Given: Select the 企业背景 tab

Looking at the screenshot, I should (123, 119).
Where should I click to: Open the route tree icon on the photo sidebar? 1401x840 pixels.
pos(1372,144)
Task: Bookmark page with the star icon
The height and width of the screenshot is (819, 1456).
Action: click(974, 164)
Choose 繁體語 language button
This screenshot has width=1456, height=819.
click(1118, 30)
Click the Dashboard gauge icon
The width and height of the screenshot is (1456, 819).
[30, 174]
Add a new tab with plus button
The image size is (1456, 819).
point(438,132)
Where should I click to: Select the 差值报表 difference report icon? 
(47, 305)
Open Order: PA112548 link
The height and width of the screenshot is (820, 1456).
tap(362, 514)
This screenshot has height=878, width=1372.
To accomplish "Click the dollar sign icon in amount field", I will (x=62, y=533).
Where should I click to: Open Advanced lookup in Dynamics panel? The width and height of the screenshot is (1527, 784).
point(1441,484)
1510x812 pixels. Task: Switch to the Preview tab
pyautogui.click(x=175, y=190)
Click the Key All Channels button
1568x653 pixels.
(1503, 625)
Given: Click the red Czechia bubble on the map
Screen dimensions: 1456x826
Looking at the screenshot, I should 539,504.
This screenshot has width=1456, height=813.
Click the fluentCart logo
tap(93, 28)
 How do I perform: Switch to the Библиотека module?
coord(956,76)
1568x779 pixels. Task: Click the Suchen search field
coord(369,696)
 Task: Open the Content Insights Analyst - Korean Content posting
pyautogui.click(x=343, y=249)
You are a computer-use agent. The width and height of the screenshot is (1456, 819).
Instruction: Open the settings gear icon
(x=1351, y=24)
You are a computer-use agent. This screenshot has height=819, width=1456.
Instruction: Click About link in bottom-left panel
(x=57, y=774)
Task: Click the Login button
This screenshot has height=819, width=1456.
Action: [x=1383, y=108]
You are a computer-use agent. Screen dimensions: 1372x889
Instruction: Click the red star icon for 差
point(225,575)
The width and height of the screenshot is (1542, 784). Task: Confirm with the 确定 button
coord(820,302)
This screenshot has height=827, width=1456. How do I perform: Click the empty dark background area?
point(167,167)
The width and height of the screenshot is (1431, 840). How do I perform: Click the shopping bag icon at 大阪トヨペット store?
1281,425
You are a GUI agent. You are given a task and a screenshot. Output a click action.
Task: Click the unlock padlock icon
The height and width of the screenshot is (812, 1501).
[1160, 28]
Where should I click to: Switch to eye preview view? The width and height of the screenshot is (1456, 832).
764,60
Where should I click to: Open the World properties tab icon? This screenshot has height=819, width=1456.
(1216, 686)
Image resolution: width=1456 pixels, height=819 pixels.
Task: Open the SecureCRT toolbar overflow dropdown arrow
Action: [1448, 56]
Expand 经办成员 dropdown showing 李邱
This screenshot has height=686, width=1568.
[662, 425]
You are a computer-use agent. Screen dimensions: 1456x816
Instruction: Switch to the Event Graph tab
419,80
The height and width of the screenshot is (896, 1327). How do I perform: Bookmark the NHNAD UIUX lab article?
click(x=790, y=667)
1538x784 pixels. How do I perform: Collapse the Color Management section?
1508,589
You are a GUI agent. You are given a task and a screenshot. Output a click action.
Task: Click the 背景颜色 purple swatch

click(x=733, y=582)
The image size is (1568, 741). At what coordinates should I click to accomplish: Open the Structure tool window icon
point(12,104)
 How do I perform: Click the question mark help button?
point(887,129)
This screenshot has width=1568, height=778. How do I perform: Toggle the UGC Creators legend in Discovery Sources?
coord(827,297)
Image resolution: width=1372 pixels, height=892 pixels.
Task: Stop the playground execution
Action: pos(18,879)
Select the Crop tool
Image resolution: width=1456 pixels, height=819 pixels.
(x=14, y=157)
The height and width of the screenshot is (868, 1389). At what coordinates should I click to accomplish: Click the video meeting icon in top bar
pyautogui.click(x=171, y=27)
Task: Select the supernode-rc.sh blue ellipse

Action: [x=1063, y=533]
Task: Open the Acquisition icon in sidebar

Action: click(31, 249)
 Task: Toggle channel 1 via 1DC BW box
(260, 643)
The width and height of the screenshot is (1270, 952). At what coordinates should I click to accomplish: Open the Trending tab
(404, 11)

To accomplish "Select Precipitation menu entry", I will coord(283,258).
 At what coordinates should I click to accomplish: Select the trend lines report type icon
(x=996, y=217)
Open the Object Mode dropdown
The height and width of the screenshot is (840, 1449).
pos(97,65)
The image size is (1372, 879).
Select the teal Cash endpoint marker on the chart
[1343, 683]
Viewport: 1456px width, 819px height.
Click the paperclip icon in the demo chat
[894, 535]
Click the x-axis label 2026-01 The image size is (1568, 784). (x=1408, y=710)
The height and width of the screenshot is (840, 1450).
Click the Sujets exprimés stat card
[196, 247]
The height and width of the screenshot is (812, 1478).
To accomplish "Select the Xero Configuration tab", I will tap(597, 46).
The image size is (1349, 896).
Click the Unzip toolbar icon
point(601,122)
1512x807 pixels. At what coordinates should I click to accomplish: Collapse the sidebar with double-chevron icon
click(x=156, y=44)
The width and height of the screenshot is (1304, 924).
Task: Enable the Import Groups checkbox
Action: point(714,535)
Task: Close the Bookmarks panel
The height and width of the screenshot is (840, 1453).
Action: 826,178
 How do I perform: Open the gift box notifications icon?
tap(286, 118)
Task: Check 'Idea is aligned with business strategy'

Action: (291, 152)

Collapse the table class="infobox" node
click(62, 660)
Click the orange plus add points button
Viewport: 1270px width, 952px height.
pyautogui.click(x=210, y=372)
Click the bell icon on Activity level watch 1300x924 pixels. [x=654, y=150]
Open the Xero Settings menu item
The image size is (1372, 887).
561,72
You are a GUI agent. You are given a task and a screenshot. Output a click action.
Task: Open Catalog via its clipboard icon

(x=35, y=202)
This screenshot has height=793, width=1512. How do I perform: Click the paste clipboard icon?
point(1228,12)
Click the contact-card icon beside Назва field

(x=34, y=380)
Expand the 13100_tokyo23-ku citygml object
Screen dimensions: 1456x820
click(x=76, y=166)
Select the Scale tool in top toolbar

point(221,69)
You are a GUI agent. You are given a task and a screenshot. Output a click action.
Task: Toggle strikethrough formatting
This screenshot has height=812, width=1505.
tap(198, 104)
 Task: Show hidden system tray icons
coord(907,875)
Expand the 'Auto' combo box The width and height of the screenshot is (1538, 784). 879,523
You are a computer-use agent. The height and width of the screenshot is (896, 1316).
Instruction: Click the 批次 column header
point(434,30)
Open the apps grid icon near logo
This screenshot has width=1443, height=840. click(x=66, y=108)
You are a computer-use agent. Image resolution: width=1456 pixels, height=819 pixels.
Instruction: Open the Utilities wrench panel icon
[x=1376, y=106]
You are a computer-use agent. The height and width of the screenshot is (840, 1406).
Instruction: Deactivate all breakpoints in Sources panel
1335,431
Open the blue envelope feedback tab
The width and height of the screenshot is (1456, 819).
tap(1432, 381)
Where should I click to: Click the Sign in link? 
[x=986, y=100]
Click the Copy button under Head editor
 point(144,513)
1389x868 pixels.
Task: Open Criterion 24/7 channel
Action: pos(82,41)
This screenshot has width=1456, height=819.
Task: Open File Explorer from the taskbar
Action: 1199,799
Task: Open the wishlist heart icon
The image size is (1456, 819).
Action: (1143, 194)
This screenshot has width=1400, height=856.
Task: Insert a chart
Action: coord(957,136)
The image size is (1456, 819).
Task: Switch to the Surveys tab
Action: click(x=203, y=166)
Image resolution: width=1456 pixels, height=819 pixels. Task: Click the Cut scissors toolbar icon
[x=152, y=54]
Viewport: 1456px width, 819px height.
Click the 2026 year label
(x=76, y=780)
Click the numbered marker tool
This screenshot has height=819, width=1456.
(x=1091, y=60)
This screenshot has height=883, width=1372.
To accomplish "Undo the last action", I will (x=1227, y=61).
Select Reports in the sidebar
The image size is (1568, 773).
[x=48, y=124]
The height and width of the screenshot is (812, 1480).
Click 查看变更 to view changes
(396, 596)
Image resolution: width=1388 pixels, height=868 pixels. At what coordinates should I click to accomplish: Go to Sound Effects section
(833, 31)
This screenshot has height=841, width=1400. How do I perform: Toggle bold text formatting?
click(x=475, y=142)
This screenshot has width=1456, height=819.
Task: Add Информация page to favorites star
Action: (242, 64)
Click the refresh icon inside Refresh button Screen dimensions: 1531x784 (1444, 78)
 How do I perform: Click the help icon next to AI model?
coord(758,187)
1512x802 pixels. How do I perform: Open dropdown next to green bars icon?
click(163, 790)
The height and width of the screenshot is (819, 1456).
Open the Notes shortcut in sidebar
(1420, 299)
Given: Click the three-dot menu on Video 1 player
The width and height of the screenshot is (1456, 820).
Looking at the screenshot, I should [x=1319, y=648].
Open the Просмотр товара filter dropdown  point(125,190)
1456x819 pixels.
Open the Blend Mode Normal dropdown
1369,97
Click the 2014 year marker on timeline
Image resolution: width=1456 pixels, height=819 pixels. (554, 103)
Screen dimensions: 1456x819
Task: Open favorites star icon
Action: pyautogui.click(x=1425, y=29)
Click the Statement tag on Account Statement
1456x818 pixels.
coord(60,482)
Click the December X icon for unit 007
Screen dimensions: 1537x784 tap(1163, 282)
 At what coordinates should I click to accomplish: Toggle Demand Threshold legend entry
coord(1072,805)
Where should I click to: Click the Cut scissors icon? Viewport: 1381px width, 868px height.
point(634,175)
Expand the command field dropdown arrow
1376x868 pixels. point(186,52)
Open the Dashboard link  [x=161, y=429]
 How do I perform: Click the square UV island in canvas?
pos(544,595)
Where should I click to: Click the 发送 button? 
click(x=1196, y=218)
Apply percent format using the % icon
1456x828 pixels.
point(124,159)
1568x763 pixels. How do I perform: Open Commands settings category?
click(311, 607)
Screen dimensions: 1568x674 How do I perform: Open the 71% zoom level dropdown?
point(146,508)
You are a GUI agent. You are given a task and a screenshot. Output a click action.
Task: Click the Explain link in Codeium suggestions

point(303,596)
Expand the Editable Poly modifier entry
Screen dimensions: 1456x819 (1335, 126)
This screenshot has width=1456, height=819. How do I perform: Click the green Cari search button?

* * * * *

--- Assigned task ---
Reproduce every line in the records above that contains the word "Xero".

--- Output of the exercise ---
To accomplish "Select the Xero Configuration tab", I will tap(597, 46).
Open the Xero Settings menu item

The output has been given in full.